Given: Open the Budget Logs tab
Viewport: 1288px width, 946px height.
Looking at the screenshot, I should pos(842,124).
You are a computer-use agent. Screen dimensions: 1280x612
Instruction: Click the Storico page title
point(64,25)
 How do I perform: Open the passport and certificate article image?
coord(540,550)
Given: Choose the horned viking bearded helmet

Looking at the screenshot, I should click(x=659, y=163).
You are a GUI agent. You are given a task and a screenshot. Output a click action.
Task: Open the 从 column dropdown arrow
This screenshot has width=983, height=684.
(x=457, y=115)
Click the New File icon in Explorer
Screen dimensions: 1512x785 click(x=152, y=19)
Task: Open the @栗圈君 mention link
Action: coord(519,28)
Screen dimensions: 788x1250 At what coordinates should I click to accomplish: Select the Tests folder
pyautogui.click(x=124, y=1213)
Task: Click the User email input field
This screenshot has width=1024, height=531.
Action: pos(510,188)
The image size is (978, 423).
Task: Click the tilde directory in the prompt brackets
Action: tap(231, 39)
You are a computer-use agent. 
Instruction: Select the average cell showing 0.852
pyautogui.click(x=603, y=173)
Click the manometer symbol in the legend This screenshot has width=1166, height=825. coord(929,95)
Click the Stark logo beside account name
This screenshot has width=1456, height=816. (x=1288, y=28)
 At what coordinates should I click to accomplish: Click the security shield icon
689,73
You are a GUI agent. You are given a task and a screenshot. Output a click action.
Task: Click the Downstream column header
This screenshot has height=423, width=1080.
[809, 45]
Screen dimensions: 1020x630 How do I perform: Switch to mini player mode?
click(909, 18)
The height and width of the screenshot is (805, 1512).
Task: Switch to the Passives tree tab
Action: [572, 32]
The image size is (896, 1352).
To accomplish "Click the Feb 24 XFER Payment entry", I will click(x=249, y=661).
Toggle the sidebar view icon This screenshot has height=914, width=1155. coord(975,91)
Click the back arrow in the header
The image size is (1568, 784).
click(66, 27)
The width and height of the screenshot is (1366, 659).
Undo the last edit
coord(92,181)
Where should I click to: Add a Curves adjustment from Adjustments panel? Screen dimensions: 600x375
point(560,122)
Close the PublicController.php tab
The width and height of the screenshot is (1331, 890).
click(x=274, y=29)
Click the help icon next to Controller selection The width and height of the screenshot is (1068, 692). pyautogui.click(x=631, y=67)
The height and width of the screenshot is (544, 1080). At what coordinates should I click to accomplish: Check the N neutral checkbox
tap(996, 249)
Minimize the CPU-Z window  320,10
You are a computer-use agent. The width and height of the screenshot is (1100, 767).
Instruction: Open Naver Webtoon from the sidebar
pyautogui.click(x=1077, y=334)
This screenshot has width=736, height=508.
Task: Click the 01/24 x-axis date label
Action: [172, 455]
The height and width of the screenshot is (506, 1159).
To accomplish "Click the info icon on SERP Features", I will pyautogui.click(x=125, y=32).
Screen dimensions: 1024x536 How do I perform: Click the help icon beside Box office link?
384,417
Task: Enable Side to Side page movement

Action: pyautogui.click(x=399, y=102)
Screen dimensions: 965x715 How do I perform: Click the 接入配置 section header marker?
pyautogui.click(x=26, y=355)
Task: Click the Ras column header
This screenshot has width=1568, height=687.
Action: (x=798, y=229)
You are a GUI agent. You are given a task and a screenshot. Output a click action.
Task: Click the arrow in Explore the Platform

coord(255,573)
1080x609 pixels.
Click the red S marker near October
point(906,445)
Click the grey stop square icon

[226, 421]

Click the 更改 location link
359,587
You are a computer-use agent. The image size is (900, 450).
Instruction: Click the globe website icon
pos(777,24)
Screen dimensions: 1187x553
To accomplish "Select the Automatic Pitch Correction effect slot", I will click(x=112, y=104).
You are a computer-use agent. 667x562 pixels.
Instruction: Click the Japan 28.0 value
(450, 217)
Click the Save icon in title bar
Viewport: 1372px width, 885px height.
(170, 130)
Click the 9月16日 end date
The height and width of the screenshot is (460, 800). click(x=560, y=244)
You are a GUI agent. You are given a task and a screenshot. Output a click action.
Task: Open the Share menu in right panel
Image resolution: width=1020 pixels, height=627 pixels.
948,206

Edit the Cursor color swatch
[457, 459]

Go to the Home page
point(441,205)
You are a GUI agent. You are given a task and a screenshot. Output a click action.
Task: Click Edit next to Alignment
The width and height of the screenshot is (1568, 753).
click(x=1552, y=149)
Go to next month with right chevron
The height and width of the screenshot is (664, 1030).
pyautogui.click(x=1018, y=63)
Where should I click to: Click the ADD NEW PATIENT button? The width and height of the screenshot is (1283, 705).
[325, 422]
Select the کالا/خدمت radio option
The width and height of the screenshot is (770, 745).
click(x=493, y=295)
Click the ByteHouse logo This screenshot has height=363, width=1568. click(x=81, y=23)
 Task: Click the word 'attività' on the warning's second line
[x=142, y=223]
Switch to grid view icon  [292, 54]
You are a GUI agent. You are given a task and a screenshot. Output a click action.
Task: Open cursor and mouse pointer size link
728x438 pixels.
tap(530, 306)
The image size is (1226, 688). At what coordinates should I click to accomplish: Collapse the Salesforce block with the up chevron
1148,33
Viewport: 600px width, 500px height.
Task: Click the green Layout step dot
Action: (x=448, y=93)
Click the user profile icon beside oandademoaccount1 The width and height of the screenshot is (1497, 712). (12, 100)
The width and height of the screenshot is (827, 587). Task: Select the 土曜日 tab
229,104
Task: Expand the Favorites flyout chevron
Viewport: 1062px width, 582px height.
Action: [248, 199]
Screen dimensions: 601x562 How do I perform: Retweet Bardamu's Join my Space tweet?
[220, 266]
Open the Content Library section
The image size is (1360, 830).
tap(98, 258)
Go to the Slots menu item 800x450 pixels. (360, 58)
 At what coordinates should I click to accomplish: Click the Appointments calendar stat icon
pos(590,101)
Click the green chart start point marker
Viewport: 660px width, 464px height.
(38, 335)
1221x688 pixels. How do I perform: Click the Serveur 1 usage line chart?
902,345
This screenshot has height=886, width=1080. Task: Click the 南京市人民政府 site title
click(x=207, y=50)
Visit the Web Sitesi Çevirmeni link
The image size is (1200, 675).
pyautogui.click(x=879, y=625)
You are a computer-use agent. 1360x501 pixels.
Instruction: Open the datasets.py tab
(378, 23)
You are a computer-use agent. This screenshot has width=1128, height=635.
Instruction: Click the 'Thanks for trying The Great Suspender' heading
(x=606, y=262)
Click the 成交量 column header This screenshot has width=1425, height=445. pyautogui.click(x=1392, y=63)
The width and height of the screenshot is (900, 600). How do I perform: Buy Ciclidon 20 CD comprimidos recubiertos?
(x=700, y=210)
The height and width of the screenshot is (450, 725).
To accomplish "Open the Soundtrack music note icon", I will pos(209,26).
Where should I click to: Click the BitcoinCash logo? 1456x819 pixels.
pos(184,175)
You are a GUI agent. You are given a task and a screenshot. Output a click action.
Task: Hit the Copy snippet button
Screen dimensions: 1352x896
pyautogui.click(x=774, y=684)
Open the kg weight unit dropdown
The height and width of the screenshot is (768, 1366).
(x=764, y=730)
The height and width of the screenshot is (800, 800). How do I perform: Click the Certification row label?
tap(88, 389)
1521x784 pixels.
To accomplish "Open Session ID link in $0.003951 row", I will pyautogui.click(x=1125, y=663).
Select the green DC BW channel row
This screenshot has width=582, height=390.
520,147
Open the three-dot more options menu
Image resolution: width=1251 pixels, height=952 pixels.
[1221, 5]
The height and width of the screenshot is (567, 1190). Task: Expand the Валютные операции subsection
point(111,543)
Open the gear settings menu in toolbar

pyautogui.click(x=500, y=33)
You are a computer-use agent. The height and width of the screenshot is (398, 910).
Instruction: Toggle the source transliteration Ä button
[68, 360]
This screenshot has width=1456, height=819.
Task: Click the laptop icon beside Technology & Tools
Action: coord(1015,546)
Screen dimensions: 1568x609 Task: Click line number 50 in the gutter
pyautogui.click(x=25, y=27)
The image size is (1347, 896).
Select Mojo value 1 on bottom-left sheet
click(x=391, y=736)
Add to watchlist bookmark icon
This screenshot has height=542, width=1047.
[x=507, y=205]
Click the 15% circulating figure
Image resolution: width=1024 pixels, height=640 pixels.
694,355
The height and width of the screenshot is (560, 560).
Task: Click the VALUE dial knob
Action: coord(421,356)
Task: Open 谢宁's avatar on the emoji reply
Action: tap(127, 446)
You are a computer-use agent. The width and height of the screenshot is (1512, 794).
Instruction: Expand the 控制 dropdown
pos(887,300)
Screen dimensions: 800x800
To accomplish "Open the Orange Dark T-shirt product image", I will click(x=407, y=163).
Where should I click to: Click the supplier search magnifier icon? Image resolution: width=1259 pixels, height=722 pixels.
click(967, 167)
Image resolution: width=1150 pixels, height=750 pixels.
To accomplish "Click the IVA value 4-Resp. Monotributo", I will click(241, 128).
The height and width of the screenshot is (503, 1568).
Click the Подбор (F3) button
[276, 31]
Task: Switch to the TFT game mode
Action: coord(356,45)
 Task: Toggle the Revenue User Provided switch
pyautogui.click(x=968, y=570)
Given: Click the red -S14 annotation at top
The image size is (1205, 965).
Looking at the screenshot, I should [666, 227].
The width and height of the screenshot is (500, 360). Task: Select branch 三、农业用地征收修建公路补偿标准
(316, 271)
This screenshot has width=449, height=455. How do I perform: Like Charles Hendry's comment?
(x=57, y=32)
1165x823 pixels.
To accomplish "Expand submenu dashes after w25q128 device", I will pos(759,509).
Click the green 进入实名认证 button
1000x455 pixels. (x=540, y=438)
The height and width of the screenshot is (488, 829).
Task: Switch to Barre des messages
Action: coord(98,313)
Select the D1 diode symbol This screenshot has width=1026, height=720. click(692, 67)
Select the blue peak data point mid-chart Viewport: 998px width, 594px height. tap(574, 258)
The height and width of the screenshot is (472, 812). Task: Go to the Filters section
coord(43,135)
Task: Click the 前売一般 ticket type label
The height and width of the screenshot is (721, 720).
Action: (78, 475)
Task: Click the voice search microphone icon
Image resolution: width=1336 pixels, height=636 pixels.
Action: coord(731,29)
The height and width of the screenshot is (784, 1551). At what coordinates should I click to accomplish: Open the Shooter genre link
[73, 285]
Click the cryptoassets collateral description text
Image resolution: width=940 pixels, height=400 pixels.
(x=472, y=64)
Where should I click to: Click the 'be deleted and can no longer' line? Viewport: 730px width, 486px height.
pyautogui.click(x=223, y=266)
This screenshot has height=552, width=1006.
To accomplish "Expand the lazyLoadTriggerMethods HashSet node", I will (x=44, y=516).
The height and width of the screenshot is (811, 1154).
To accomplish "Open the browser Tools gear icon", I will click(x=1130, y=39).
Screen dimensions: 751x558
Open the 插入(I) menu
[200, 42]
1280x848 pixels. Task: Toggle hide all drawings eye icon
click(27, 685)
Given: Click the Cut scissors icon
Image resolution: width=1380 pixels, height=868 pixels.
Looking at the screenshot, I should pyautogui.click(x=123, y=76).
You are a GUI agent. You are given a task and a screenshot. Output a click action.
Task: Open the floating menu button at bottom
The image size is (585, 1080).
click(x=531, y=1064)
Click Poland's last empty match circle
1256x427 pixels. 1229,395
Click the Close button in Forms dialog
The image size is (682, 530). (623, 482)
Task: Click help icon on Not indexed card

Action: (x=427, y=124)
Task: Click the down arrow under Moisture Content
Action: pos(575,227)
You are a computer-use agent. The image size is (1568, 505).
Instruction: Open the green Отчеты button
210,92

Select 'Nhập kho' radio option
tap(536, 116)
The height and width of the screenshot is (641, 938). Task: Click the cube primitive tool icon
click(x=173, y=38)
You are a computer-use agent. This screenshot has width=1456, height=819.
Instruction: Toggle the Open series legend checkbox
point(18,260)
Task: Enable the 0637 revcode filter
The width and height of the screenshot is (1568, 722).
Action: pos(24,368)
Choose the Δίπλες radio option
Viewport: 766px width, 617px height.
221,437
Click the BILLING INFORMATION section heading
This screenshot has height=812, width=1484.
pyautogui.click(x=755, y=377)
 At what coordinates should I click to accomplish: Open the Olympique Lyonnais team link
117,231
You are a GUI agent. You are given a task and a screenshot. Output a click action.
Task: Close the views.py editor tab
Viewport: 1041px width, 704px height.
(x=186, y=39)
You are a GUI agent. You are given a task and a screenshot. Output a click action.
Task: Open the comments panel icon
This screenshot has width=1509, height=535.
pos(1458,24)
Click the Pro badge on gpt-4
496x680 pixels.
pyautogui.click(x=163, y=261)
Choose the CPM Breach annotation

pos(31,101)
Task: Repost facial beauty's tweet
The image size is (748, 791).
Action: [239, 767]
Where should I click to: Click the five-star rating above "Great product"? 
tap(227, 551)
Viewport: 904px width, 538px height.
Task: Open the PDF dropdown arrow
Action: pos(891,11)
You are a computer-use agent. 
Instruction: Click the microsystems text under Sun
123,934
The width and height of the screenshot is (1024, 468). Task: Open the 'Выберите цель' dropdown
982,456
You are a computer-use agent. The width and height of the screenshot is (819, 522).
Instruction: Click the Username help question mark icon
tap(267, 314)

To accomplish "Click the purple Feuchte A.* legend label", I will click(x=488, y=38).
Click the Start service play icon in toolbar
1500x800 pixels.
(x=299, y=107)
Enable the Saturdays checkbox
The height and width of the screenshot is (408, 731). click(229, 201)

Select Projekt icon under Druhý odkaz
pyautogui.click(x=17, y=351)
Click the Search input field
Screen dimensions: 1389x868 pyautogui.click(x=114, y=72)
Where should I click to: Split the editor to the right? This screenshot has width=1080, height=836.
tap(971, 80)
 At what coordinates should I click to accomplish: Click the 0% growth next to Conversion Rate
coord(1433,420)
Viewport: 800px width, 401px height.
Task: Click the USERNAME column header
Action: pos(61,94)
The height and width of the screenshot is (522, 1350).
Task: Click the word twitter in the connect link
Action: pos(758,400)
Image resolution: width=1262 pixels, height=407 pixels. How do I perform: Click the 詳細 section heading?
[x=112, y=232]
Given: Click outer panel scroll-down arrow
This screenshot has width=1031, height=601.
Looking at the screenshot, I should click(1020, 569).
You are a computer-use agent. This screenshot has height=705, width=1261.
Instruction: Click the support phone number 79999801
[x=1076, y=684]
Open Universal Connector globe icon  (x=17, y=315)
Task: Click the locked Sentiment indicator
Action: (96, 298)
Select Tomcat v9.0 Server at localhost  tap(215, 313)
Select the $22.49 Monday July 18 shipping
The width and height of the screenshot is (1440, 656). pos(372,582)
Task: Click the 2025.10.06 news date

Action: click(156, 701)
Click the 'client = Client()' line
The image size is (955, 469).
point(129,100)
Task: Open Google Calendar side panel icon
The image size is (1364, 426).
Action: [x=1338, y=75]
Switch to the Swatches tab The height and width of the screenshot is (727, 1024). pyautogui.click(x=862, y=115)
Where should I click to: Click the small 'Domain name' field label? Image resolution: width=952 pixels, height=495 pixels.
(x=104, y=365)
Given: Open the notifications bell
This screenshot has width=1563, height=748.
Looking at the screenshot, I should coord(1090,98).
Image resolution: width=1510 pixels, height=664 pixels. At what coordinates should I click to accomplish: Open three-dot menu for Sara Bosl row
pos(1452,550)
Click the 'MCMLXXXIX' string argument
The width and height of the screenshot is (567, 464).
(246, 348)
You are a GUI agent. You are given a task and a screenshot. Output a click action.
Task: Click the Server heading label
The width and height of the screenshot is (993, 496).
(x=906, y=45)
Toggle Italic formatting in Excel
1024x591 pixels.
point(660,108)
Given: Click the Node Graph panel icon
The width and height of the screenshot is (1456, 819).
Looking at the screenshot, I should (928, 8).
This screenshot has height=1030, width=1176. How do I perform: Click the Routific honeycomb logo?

## Problem details
Find "symbol" in the preceding records. Copy each line that holds it.

## Answer box
Click the manometer symbol in the legend This screenshot has width=1166, height=825. coord(929,95)
Select the D1 diode symbol This screenshot has width=1026, height=720. click(692, 67)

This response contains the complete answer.